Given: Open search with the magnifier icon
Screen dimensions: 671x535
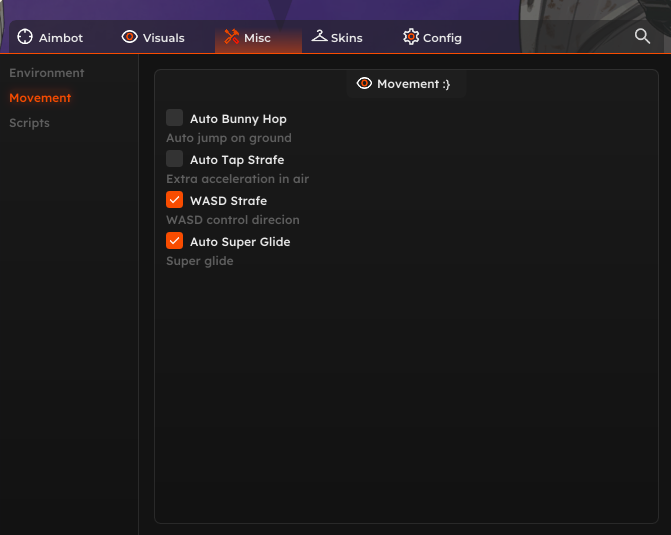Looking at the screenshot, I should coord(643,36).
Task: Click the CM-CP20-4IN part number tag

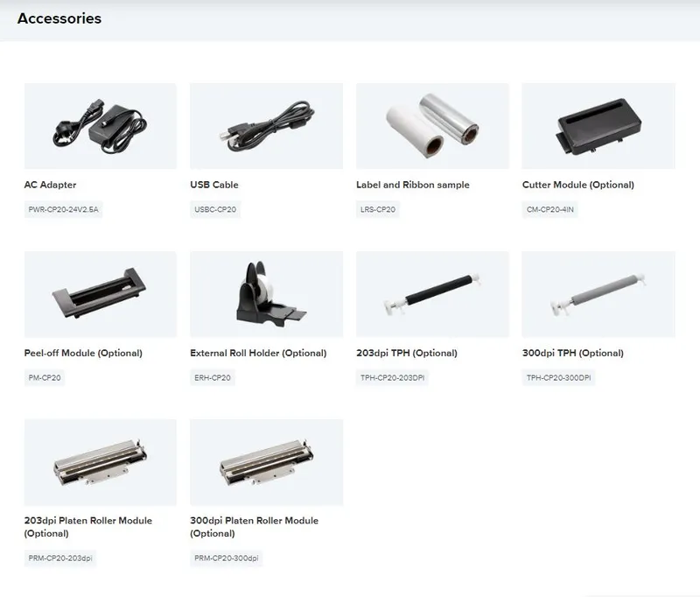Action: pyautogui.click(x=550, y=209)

**Task brief**.
Copy every record exactly; no pictures.

**Exercise output**.
Given: Open search with the magnifier icon
Screen dimensions: 671x535
Looking at the screenshot, I should coord(643,36).
Task: Click the CM-CP20-4IN part number tag

Action: pyautogui.click(x=550, y=209)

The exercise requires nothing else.